**Aim of the task**
Reproduce the lines from the one with "How do I perform: Click the five-star" through the one with "pos(844,100)", replacing "icon" with "button" and leaving everything else unchanged.

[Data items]
************
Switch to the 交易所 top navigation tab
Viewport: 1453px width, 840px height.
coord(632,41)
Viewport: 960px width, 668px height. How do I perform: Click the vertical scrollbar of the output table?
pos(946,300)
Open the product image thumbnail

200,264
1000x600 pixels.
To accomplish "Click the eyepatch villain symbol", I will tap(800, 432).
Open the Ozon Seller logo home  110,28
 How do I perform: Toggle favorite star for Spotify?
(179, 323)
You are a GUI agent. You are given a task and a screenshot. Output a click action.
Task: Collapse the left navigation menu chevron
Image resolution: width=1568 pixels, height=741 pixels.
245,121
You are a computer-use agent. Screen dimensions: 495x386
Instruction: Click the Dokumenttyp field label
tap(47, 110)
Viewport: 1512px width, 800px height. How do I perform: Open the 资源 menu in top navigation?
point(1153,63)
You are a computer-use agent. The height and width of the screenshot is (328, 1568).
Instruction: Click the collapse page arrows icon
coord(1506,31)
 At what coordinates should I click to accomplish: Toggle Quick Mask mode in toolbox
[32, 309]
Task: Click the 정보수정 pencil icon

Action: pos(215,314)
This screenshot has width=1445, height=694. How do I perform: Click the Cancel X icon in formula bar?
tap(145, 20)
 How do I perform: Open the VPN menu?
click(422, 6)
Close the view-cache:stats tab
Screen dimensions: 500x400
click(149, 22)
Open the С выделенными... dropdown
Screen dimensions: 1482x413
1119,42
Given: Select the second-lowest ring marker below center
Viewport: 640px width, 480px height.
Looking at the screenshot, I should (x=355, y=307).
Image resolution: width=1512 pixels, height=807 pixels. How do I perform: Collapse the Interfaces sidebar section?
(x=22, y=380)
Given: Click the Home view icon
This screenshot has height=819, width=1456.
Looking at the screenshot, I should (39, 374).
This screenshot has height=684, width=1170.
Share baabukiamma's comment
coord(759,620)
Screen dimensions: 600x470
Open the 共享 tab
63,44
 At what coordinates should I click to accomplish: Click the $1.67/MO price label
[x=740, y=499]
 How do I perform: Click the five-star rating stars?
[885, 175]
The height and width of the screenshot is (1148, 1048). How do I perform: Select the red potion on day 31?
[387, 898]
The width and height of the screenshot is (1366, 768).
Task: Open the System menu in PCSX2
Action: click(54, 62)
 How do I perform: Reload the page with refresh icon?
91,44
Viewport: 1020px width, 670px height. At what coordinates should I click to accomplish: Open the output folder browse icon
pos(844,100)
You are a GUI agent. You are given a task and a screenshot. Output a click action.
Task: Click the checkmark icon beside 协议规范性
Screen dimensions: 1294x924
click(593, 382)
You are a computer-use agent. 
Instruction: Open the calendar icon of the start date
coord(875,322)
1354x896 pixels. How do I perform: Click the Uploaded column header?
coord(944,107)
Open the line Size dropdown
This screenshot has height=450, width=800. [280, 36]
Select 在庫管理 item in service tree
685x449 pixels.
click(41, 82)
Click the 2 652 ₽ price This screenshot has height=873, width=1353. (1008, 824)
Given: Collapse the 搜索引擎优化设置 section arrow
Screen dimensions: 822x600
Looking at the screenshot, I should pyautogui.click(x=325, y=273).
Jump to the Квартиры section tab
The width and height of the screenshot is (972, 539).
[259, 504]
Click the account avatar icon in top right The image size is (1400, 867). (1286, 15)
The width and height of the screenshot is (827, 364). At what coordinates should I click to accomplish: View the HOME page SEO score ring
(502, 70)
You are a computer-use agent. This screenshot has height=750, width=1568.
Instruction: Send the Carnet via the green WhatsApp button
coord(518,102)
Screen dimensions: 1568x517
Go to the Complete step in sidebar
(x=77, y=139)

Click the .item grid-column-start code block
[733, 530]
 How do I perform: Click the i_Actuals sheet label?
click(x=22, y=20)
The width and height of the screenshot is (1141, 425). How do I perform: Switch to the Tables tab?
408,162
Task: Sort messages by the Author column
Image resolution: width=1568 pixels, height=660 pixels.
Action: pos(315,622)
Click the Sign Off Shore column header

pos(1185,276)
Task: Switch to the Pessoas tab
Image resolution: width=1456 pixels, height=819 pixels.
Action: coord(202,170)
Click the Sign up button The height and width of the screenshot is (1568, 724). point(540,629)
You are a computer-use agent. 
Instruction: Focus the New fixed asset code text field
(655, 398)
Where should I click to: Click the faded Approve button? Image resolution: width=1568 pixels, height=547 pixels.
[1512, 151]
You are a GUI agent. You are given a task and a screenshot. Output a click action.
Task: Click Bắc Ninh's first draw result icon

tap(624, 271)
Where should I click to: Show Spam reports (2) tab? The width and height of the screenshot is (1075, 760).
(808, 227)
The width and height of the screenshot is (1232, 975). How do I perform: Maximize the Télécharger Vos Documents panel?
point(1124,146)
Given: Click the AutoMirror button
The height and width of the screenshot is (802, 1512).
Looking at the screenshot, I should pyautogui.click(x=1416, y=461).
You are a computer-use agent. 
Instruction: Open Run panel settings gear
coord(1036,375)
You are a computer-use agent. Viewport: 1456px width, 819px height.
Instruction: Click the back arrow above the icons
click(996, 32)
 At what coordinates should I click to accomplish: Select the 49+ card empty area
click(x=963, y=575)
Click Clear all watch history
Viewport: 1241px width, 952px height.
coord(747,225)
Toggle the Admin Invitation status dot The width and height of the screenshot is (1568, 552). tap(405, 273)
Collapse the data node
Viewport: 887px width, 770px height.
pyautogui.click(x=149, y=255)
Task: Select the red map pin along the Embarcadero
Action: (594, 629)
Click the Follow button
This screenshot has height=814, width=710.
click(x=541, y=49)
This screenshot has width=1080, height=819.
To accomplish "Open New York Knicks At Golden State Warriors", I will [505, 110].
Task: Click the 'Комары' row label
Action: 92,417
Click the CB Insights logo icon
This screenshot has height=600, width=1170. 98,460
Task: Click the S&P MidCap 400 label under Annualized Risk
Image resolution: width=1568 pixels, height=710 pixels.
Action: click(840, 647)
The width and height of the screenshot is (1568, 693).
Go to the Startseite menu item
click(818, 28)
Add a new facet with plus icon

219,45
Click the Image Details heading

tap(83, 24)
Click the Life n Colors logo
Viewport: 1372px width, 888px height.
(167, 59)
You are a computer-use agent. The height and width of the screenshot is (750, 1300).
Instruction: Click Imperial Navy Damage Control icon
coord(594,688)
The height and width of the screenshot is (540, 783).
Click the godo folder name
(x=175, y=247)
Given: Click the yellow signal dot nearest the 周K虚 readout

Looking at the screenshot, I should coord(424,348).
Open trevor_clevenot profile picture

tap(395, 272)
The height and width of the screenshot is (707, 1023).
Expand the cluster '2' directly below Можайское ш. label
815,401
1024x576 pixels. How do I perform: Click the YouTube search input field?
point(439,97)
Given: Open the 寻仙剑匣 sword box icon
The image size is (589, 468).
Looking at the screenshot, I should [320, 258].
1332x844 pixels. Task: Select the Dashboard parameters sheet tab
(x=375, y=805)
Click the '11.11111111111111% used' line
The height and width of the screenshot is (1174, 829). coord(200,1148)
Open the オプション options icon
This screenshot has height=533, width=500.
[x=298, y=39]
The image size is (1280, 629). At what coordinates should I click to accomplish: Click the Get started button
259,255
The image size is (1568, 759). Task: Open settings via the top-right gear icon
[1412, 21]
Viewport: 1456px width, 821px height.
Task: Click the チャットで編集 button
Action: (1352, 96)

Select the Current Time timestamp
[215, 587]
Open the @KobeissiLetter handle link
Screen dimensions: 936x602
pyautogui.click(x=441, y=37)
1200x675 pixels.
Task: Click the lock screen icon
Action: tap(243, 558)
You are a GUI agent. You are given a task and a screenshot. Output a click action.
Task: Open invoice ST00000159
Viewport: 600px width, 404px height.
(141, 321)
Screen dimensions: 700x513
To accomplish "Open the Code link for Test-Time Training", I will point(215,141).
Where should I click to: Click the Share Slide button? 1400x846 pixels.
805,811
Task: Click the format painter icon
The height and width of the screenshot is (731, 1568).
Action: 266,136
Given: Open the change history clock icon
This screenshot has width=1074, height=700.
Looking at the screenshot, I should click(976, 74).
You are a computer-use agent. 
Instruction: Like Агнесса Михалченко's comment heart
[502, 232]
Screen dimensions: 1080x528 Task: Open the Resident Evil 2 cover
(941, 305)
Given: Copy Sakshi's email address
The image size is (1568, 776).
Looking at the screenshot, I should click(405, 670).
************
**Result of this exercise**
 How do I perform: Click the five-star rating stars?
[885, 175]
The height and width of the screenshot is (1148, 1048). How do I perform: Select the red potion on day 31?
[387, 898]
The width and height of the screenshot is (1366, 768).
Task: Open the System menu in PCSX2
Action: click(54, 62)
 How do I perform: Reload the page with refresh button?
91,44
Viewport: 1020px width, 670px height. At what coordinates should I click to accomplish: Open the output folder browse button
pos(844,100)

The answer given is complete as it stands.